Woodland Hills' Deteriorating Promenade Mall To Transform Into New Housing And Retail

We've just got to do something with all these old malls we've got lying around! Plans filed with the City of Los Angeles on Thursday show that the festering Westfield Promenade in Woodland Hills will soon transform into housing and retail in the coming years, according to Curbed L.A. Last week, we reported the lonely Macy's, once a part of the Laurel Plaza Mall, in North Hollywood has shut down to make way for the NoHo West development.

The plans filed reveal intentions to build 1,432 units of housing on the property, as well as a pair of hotels with 572 guest rooms. The plans also include provisions for 244,000 square feet of retail space—including a grocery store and drug store—and 629,000(!) square feet of office space.

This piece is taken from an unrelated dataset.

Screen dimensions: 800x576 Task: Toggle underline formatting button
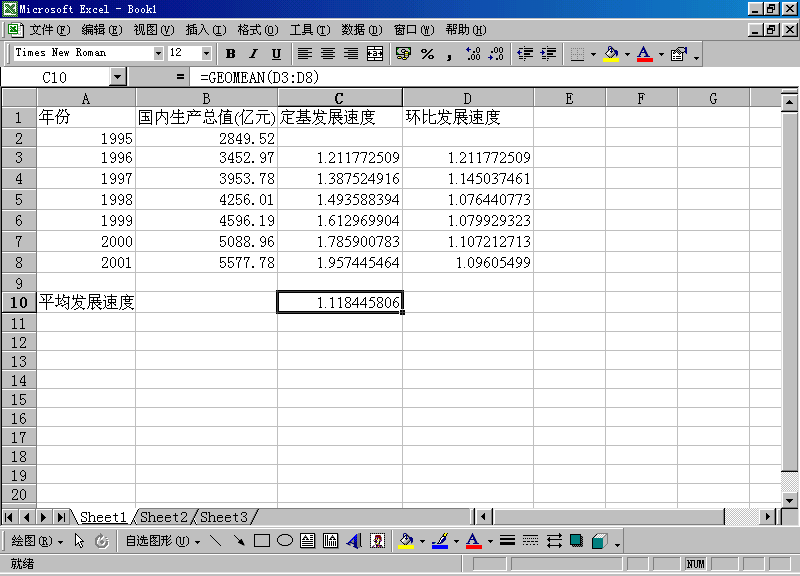pyautogui.click(x=276, y=54)
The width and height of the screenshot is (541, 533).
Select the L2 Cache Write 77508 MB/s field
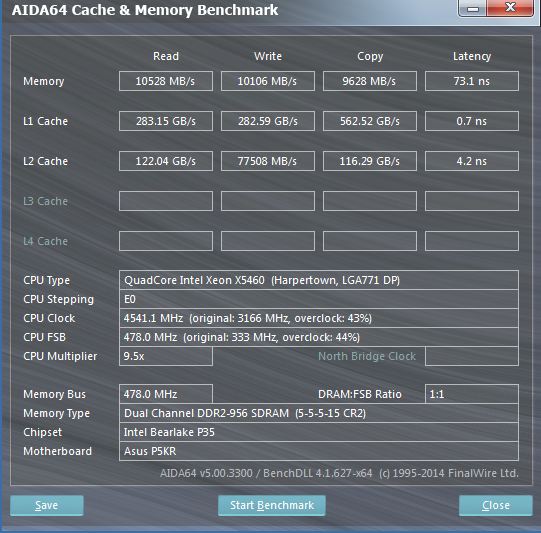pos(268,161)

The project's developer is reportedly the retail giant Westfield, according to the Real Deal, which coincidentally owns the nearby Topanga mall. Westfield just finished a $500 million renovation of its Topanga mall that updated the mall's facilities and added an outdoor shopping 'Village' on the south side of Victory Boulevard.

As for the Promenade, located about a half-a-mile south of the Westfield Topanga, the mall has been on a steady decline for most of the 2010s. A lawsuit filed in 2015 by a Promenade tenant accused Westfield of letting the property decay into a general state of disrepair. Back in July, a tenant told the Daily News the mall is about 80 percent vacant.

Westfield purchased the Promenade mall back in 1998 for approximately $33 million. The mall was built during the 1970s.

Anyway, details about the timeline of the planned redevelopment of the mall are ambiguous for now. Any changes will have to undergo California's lengthy environmental review process, and there's no saying whether or not neighbors will file a lawsuit claiming the development will ruin Warner Center's neighborhood character. Regardless, like the proposed housing at the Laurel Plaza site in North Hollywood, the extra housing will go that much further to alleviating L.A.'s housing crisis, artificially inflating rents far higher than they need to be.

They say in journalism that two's a coincidence, but three's a trend. We'll be sure to keep you updated if any more Valley malls are set to be redeveloped into new housing and retail anytime soon (looking at you, Panorama Mall). Goodbye to mall that.